→ **WHAT IS REQUIRED**: Could you print the stretch of lines below from the one with "Task: Open the More Details link" through the one with "The image size", exactly as they stand and without any pictures?

→ **DATASET RECORDS**:
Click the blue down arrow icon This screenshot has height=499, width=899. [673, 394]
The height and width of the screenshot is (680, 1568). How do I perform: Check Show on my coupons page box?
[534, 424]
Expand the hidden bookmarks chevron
* * *
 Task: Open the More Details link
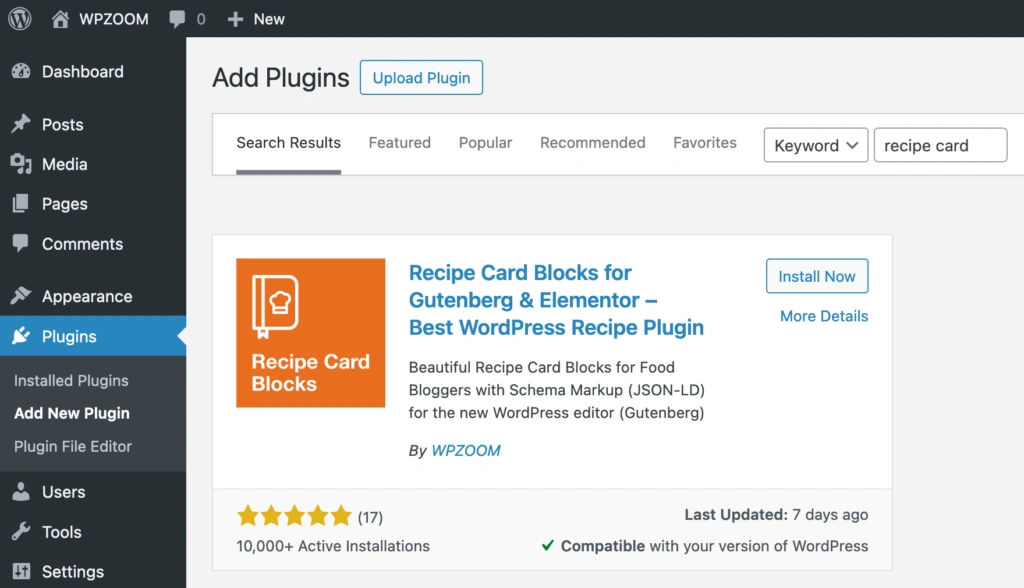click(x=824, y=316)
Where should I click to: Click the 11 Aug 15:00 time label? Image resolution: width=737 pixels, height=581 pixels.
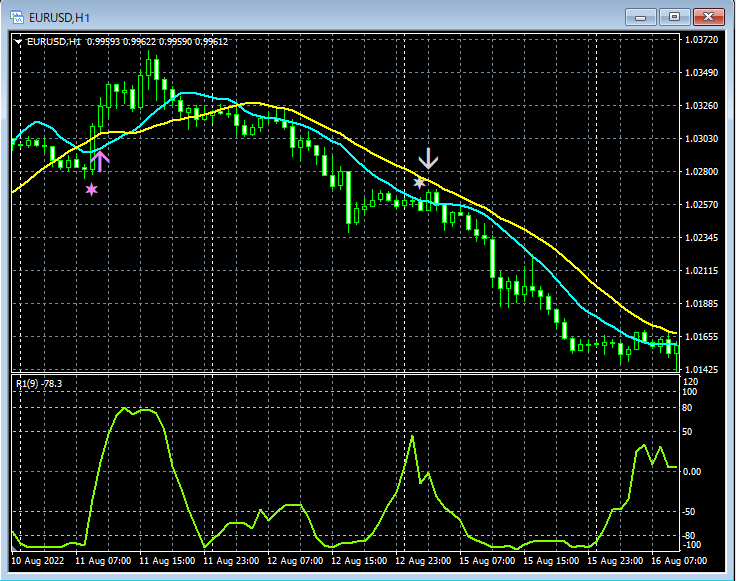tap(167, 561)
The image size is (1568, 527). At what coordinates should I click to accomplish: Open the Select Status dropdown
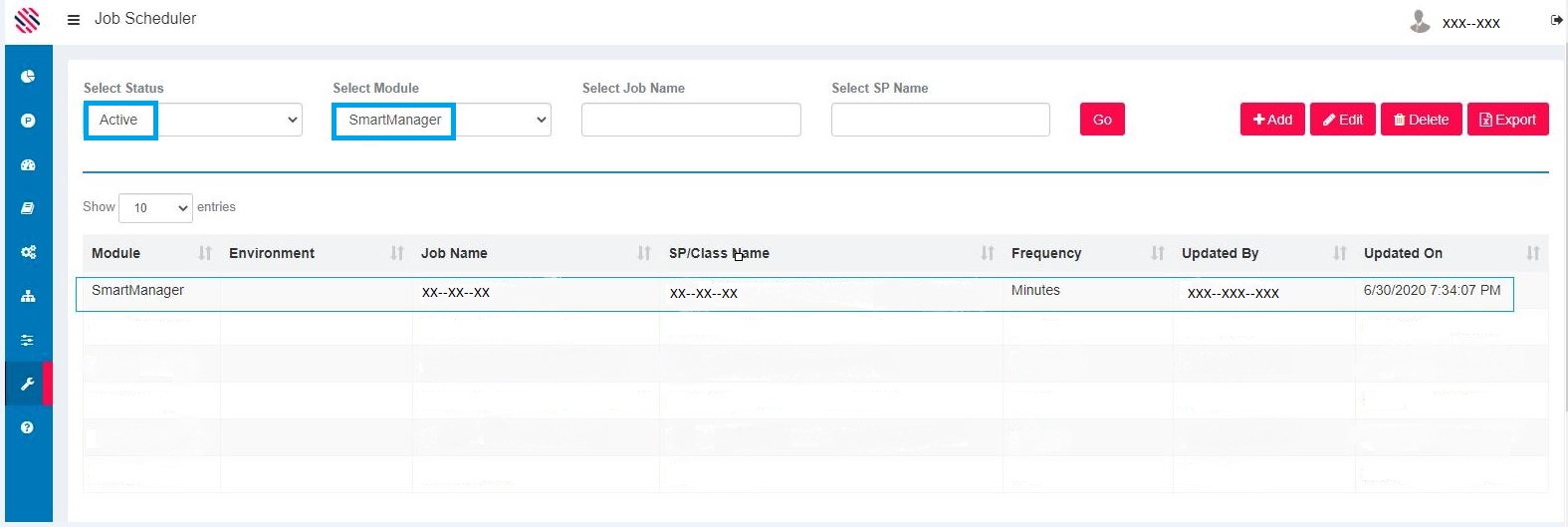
--
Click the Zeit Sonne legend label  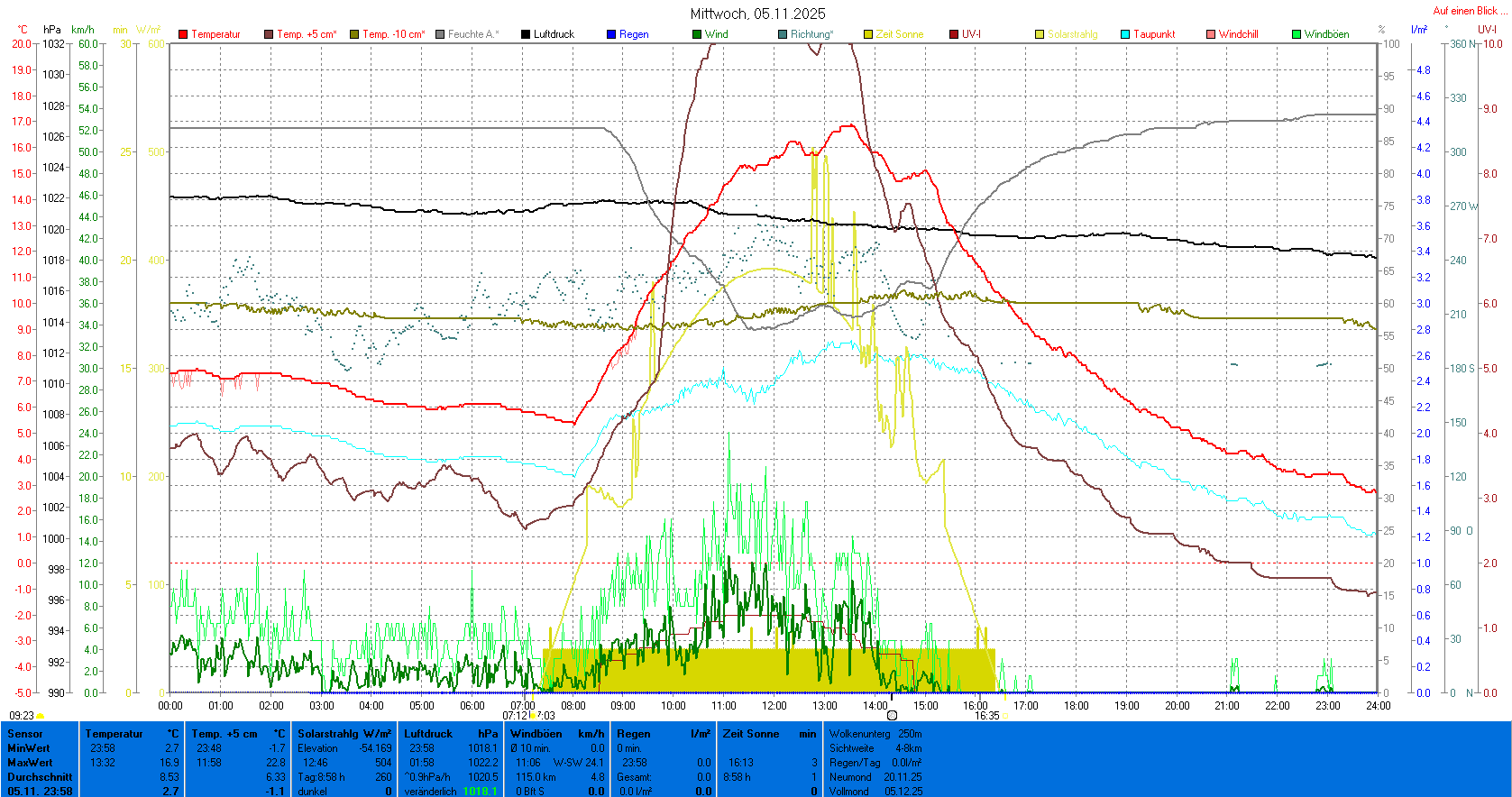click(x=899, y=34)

→ **ANSWER TO THE PROBLEM**:
 Task: Open the More Details link
click(x=824, y=316)
Where should I click to: Click the 11 Aug 15:00 time label? Image resolution: width=737 pixels, height=581 pixels.
tap(167, 561)
The image size is (1568, 527). At what coordinates should I click to accomplish: Open the Select Status dropdown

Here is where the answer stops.